● Exercise: Reproduce the following records exactly from the line containing "Bobby Flay (121, 645)" onward, ending with the last line and including it.

(Recorded data)
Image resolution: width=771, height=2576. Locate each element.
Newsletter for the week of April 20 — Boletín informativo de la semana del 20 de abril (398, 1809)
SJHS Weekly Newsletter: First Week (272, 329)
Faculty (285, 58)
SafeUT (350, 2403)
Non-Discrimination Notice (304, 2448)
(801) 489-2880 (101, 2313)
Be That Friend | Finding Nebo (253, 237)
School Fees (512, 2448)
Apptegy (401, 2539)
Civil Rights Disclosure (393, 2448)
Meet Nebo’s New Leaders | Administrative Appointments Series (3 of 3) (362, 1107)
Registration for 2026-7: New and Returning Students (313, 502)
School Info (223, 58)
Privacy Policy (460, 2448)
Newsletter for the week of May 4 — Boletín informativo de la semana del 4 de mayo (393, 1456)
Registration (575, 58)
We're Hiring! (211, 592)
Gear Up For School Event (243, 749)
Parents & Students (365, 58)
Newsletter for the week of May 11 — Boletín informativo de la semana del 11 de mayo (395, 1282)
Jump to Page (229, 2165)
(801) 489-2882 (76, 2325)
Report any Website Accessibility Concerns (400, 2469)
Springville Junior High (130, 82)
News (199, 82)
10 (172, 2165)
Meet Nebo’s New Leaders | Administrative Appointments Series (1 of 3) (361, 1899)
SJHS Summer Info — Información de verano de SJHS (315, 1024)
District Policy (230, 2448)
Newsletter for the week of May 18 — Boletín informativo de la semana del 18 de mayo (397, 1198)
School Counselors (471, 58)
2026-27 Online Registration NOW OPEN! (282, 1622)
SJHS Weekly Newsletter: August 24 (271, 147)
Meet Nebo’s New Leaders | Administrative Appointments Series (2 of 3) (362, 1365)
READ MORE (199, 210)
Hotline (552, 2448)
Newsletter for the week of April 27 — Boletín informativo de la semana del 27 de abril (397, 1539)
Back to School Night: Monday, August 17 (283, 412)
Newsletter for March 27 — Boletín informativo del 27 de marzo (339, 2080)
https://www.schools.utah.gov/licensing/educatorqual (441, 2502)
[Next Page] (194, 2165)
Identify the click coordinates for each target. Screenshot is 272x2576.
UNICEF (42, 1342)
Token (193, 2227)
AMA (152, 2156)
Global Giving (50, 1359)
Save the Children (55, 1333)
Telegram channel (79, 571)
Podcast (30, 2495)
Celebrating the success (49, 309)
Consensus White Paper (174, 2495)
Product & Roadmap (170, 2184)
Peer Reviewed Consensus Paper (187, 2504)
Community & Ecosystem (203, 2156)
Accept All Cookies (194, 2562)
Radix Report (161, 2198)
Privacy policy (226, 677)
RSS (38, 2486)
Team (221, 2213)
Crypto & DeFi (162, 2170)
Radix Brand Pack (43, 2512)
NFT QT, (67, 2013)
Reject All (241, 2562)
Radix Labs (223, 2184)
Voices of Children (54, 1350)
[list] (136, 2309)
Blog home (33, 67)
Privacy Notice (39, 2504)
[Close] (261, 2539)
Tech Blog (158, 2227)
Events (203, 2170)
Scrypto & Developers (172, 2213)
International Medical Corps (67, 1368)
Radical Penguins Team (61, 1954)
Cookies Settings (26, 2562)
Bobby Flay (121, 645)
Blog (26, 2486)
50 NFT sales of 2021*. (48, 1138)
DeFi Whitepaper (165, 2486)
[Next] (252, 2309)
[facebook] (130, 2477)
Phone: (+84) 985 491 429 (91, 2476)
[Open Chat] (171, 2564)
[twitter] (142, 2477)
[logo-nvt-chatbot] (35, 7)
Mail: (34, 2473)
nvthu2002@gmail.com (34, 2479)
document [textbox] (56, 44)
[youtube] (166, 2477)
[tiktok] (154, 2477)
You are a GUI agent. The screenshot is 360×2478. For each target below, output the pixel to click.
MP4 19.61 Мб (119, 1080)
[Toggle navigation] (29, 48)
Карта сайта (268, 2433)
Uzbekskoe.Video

● Solved problem:
Bobby Flay (121, 645)
Blog (26, 2486)
50 NFT sales of 2021*. (48, 1138)
DeFi Whitepaper (165, 2486)
[Next] (252, 2309)
[facebook] (130, 2477)
Phone: (+84) 985 491 429 (91, 2476)
[Open Chat] (171, 2564)
[twitter] (142, 2477)
[logo-nvt-chatbot] (35, 7)
Mail: (34, 2473)
nvthu2002@gmail.com (34, 2479)
document [textbox] (56, 44)
[youtube] (166, 2477)
[tiktok] (154, 2477)
You are a GUI agent. The screenshot is 360×2478. For each target below, output the pixel to click.
MP4 19.61 Мб (119, 1080)
[Toggle navigation] (29, 48)
Карта сайта (268, 2433)
Uzbekskoe.Video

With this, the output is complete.